FEBRUARY 7, 2012
More than 400 attend second annual UC Global Health Day
![]() |
| Martha Campbell (left) and Claire Norris (right) of the Bixby Center, with visiting scholar Dr. Juan Garay. Campbell chaired the second plenary session at the UC Global Health Day. |
The second annual UC Global Health Day, hosted at Berkeley on Saturday, February 4, was a sold-out event attended by more than 250 students, as well as UC faculty, staff, and international participants. This year’s event focused on population growth and its impact on health worldwide, and was a showcase for global health research being undertaken by graduate students, postdoctoral fellows, and junior faculty across the UC campuses.
Two special sessions in the morning featured prominent speakers from the United States and abroad. UC Berkeley School of Public Health Professor Malcolm Potts, director and founder of the Bixby Center for Population, Health & Sustainability chaired the first session on population, consumption, and human wellbeing. Martha Campbell, lecturer in global health at the UC Berkeley School of Public Health, chaired the second morning session, Consequences of High Fertility and Population Growth: The Special Case of Africa.
"The future of many African nations hinges on the policies that African governments develop and the investment the international community is prepared to make around voluntary family planning," said Campbell.

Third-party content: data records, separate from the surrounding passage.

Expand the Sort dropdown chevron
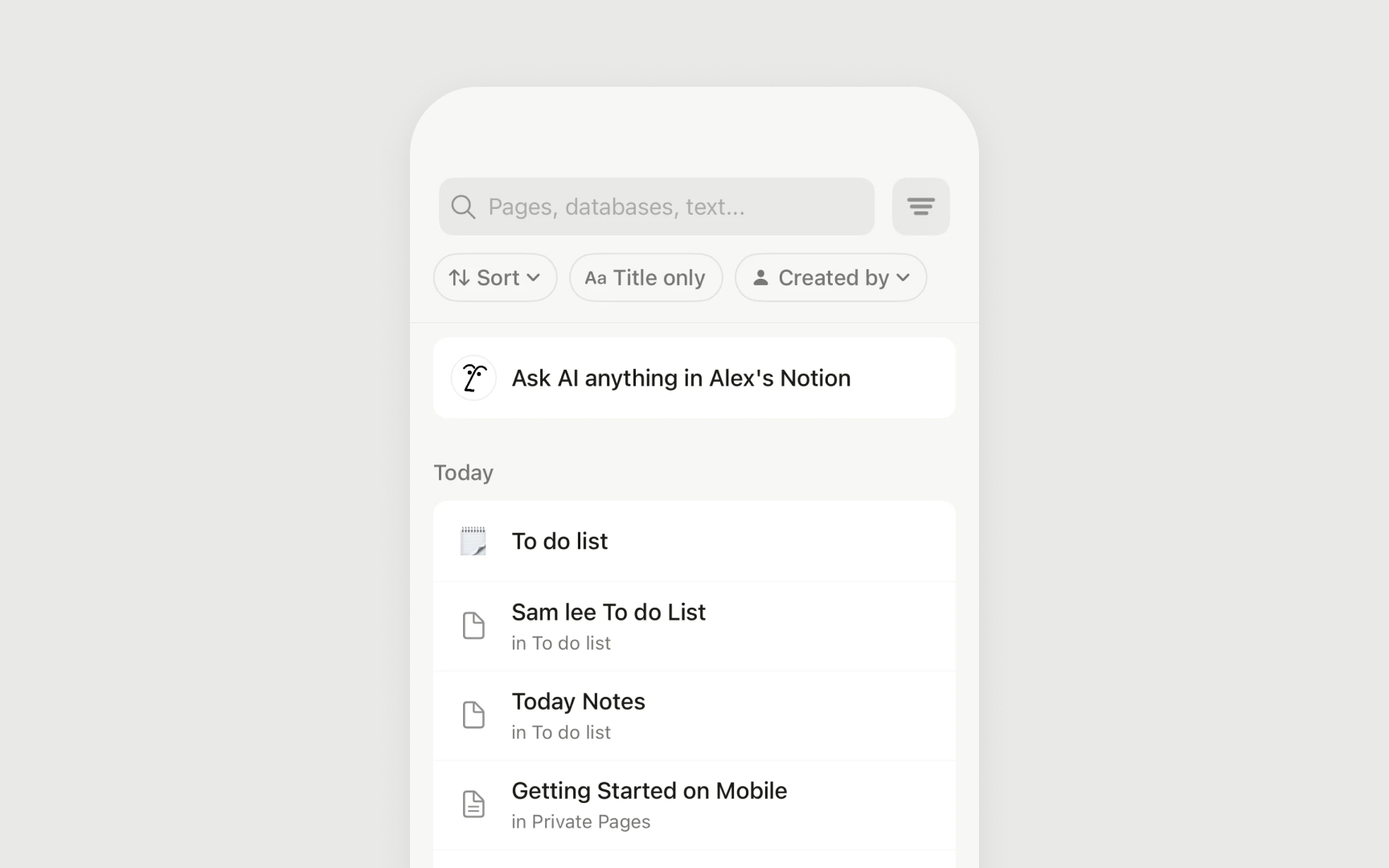Image resolution: width=1389 pixels, height=868 pixels. (533, 278)
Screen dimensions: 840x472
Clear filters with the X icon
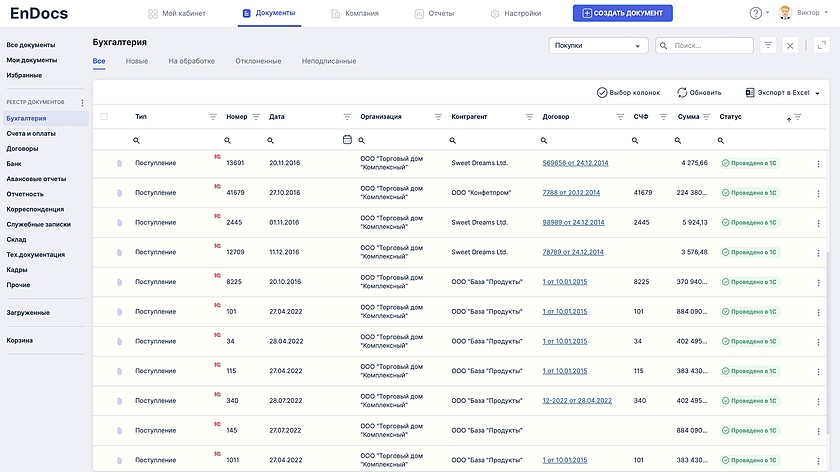pyautogui.click(x=790, y=45)
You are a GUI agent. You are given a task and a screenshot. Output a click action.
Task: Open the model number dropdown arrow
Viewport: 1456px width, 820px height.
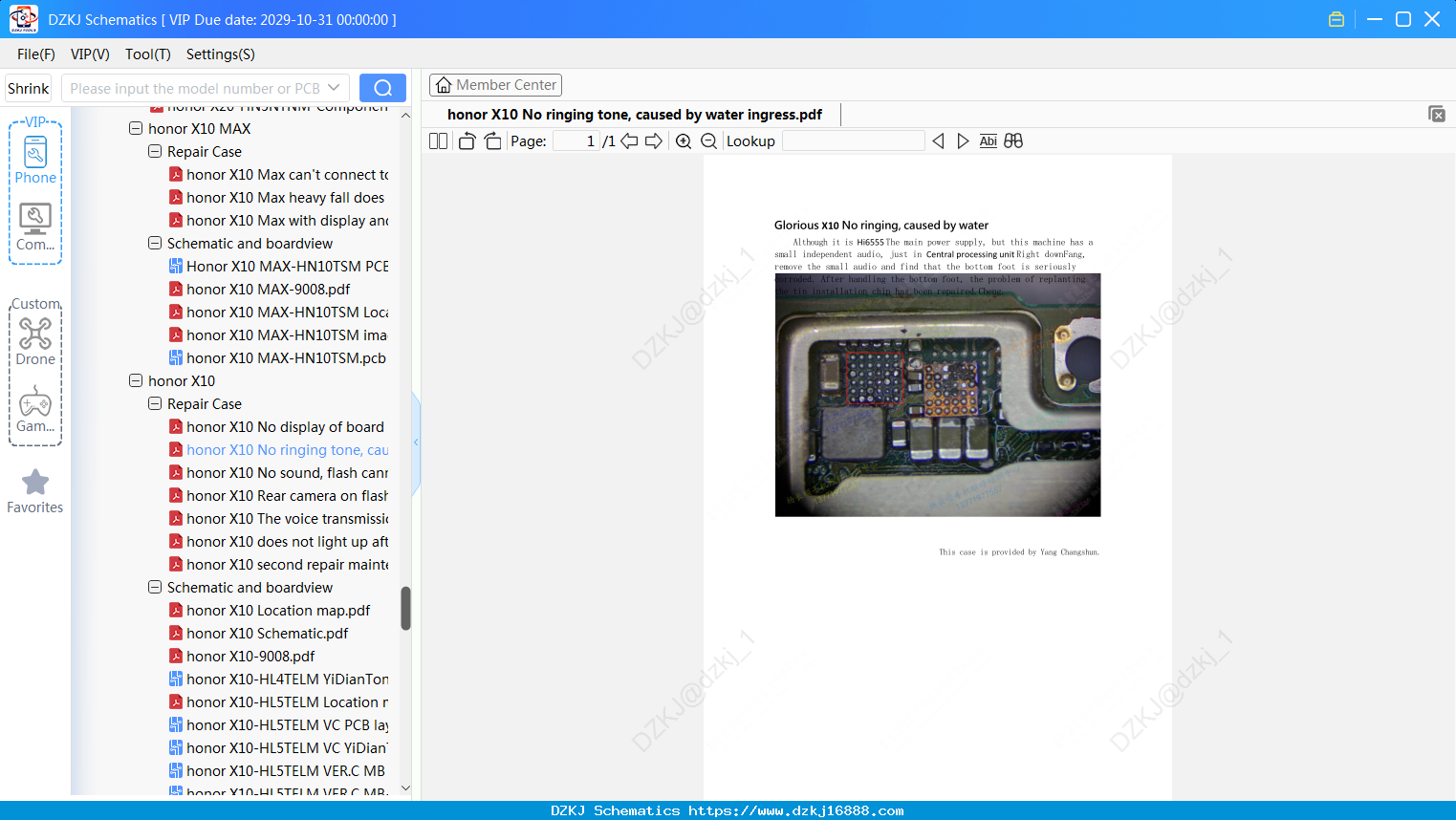click(x=334, y=88)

Sir John E. Sulston, the 2002 Nobel laureate in medicine, was the first keynote speaker. He chairs the People and the Planet Working Group of the Royal Society, London. Eliya Msiyaphazi Zulu, executive director of the African Institute for Development Policy, Nairobi, and president of the Union for African Population Studies, Kenya, was the second keynote speaker.
Both morning plenary sessions also featured prominent scientists from several UC campuses, including Dr. Ndola Prata, associate professor in residence, and scientific director of the Bixby Center. The afternoon break-out sessions covered a broad range of global health topics presented by faculty and students from across the UC system.
"Students and young faculty are the main drivers behind the incredible growth in global health research and education programs on UC campuses," said Dr. Haile Debas, director of the UC Global Health Institute and former chancellor and dean of the School of Medicine at UCSF. "UC Global Health Day provides a forum to share their research and ignite collaborations that could lead to innovations in addressing major health problems in developing countries."
The conference was sponsored by the UC Global Health Institute, in partnership with the UC Berkeley Center for Global Public Health, UC Berkeley Bixby Center for Population, Health & Sustainability, and the Northern California International Health Interest Group.